Running Training Schedule


A well thought-out training schedule is extremely important in order to get the most out of running.

Whether you are a triathlete, runner, running to lose weight, or hoping to realize many of the other running health benefits it’s important to have a structured plan in place.

If you are starting out on a triathlon career, then it’s even more crucial to plan your runs carefully as you also have to fit swimming, biking, and rest days into your training equation.

Over the years I came to the conclusion that three or four run days a week in my triathlon schedule was about right. Any more than four is a bit much even for seasoned triathletes.

One of the runs was always longer than the other two or three and normally I would do that run on the weekend. It’s also important to plan your longer run day so that the following day is an easy day or even a “rest” day.

You don't have to be a super-athlete

I also tried to avoid running more than two days in a row in any training week. For instance, I might run Monday, Wednesday, Friday, and Saturday on a four running day schedule or Tuesday, Thursday, Sunday if I was running three days per week.

Of course for triathletes there are days that you will be running and biking or perhaps running and swimming, so that must also be taken into account when planning your running schedule.

If you are planning on being a runner and that’s the only discipline you are training for, then three or four days a week of running is about right if you are just starting out.

Over-doing it and running too hard too soon is the best way to get injured and/or discouraged. Once a person becomes fitter and more competent as a runner, than five days a week might be considered.
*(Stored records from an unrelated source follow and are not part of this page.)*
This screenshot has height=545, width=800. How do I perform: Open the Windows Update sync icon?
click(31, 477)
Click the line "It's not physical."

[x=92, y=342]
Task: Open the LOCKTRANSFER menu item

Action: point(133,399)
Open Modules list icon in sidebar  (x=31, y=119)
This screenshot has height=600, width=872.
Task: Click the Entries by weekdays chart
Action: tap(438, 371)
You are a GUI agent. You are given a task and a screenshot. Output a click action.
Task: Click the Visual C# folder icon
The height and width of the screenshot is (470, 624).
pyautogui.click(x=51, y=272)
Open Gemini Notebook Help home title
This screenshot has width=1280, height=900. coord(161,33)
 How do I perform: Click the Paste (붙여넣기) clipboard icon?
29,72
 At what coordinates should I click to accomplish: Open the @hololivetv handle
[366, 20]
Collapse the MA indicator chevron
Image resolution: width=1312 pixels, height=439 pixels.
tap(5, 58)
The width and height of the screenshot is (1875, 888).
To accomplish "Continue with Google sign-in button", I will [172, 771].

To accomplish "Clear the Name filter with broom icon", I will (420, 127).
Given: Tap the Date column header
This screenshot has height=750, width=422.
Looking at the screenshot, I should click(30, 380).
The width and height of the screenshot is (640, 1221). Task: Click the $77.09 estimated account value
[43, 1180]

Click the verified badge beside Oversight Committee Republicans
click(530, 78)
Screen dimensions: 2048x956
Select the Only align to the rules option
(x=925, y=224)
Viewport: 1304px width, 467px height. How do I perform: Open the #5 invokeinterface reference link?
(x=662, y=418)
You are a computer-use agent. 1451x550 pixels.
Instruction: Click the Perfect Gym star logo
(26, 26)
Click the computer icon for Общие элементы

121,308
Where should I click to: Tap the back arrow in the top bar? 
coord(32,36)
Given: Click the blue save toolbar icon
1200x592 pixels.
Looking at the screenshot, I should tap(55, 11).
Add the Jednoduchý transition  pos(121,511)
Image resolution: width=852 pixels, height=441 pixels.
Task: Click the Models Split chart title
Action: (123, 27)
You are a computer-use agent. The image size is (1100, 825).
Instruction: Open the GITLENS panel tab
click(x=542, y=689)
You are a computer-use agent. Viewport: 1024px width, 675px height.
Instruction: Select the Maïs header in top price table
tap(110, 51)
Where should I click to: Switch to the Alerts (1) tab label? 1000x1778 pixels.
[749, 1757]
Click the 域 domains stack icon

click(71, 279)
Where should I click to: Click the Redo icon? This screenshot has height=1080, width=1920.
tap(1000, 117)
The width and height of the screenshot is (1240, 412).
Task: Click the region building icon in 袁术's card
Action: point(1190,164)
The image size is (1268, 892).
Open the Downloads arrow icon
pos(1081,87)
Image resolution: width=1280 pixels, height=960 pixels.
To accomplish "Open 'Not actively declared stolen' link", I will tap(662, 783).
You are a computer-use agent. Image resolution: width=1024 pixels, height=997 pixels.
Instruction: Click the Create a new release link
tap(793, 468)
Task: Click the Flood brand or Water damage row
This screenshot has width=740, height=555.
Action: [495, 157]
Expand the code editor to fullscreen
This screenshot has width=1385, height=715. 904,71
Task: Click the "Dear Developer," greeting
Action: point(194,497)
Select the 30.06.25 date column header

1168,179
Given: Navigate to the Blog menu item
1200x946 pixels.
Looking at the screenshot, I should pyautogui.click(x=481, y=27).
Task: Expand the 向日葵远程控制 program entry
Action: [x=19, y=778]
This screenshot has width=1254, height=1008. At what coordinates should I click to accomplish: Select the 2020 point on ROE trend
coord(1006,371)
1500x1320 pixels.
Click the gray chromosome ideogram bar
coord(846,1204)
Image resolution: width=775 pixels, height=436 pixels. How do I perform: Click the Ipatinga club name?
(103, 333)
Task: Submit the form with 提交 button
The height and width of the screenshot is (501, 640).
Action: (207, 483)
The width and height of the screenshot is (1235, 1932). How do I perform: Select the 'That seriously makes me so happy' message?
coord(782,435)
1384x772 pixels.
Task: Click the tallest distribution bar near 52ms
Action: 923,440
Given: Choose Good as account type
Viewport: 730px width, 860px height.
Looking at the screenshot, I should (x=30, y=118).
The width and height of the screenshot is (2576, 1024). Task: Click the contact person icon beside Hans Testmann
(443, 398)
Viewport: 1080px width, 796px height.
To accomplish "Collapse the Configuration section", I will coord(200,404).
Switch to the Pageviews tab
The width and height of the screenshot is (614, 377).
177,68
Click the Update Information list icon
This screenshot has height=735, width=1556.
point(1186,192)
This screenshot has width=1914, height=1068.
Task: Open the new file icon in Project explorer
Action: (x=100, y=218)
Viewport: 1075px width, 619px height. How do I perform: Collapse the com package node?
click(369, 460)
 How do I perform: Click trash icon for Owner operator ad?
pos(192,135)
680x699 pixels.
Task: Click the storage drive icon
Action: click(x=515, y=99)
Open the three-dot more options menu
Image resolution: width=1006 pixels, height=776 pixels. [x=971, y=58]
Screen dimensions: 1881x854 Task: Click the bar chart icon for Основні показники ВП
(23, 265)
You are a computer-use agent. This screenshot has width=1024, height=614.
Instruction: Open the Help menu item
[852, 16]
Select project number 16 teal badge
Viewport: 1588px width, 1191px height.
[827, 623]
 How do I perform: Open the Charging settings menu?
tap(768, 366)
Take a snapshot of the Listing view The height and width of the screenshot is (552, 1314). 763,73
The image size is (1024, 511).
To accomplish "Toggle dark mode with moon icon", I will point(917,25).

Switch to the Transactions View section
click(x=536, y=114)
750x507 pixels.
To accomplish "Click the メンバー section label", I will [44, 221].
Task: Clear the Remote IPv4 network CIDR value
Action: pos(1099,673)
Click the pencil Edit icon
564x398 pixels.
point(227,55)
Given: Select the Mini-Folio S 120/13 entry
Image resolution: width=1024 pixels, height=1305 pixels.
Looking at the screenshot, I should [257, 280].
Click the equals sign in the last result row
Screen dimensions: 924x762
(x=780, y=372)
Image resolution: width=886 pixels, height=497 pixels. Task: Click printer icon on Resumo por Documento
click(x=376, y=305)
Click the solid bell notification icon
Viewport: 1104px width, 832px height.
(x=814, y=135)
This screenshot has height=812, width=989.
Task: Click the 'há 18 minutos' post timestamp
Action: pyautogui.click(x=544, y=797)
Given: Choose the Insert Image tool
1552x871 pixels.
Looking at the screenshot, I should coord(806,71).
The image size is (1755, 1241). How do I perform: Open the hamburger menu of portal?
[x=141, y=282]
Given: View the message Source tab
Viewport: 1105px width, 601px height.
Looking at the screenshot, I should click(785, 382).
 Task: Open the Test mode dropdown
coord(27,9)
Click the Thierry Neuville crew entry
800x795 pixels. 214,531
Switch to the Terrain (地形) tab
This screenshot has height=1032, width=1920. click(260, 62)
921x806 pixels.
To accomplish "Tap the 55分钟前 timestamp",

Again, it’s important to work rest days in between the running and not run four or five days in a row week after week.

Personally, when I started running I would run pretty much every single day because I just didn’t know any better. I suppose that’s why I eventually had to have arthroscopic surgery on both my knees.

In later years I actually became a much more successful runner when I worked more rest days into my running training schedule.

So a few things to always keep in mind when you take up running as a pure runner or triathlete…”more is not necessarily better” and “rest is definitely your friend”.